*INSTRUCTIONS FOR THE TASK*: Reproduce every line of the material from the line with "You are a computer-use agent. Image resolution: width=1532" to the line with "tap(35, 221)", both included, and leave the requests as they are. Scale every number in the answers, which are click coordinates, by 1.65 and round each to a whole number, with halves rounding up.

*EXERCISE MATERIAL*:
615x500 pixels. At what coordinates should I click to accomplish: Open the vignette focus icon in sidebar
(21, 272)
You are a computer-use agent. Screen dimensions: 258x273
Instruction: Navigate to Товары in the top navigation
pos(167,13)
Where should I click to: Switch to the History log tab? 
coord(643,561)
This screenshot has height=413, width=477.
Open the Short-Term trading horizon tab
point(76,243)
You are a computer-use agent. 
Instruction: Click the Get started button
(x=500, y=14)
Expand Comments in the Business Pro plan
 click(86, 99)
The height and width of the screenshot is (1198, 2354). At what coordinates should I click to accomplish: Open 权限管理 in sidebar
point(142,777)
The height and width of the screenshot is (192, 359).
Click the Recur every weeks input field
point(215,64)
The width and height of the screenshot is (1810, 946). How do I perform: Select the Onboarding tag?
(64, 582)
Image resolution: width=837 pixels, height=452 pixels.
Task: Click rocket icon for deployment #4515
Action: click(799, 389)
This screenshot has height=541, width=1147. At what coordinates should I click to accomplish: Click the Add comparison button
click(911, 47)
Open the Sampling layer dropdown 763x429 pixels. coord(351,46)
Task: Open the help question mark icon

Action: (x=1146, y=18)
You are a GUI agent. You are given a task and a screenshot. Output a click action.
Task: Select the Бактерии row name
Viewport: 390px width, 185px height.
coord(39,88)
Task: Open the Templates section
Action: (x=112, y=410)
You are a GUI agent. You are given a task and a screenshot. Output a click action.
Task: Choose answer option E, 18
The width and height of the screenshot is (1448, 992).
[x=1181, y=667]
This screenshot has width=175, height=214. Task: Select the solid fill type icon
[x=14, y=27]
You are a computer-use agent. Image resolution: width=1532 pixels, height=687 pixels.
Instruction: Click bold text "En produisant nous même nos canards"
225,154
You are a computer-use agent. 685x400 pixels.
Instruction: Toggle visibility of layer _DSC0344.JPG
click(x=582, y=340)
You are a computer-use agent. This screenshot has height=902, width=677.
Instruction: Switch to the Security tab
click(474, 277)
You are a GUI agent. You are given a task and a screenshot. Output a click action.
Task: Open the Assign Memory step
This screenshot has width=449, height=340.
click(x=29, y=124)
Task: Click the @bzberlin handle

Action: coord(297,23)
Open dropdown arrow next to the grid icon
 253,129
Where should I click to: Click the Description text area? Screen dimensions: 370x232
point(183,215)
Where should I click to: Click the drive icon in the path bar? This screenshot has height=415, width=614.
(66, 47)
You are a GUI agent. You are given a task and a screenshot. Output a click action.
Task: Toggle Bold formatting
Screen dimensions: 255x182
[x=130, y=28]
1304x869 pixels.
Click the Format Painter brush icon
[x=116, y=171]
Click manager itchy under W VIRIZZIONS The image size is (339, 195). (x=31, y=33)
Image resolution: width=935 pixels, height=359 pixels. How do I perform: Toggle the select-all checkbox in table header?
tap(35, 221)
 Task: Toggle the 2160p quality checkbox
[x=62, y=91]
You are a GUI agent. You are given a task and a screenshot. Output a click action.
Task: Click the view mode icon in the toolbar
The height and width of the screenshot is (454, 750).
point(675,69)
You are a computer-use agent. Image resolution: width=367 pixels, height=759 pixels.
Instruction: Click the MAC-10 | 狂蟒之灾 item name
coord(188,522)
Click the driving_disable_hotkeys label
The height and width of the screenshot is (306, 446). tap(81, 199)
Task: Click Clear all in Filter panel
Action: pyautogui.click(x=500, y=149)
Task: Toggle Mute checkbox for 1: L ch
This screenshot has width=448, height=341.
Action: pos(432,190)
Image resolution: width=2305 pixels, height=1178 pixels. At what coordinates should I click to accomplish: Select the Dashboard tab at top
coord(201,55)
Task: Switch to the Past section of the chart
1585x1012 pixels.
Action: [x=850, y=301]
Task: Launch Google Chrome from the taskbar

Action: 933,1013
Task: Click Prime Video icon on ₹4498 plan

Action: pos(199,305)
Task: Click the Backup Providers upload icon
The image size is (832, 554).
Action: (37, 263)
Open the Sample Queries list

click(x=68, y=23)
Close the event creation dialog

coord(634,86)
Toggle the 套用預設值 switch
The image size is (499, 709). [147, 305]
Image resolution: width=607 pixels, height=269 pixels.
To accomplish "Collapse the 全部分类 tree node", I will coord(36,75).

*FINAL RESULT*:
You are a computer-use agent. Image resolution: width=1532 pixels, height=687 pixels.
Instruction: Click bold text "En produisant nous même nos canards"
371,254
You are a computer-use agent. 685x400 pixels.
Instruction: Toggle visibility of layer _DSC0344.JPG
click(x=960, y=561)
You are a computer-use agent. This screenshot has height=902, width=677.
Instruction: Switch to the Security tab
click(782, 457)
You are a GUI agent. You are given a task and a screenshot. Output a click action.
Task: Open the Assign Memory step
This screenshot has width=449, height=340.
click(x=48, y=205)
Task: Click the @bzberlin handle

Action: coord(490,38)
Open dropdown arrow next to the grid icon
 417,213
Where should I click to: Click the Description text area? Screen dimensions: 370x232
point(302,355)
Where should I click to: Click the drive icon in the path bar? This screenshot has height=415, width=614.
(109, 78)
You are a GUI agent. You are given a task and a screenshot. Output a click action.
Task: Toggle Bold formatting
Screen dimensions: 255x182
[x=215, y=46]
1304x869 pixels.
Click the Format Painter brush icon
[x=191, y=282]
Click manager itchy under W VIRIZZIONS The image size is (339, 195). (x=51, y=54)
Image resolution: width=935 pixels, height=359 pixels. How do I perform: Toggle the select-all checkbox in table header?
tap(58, 365)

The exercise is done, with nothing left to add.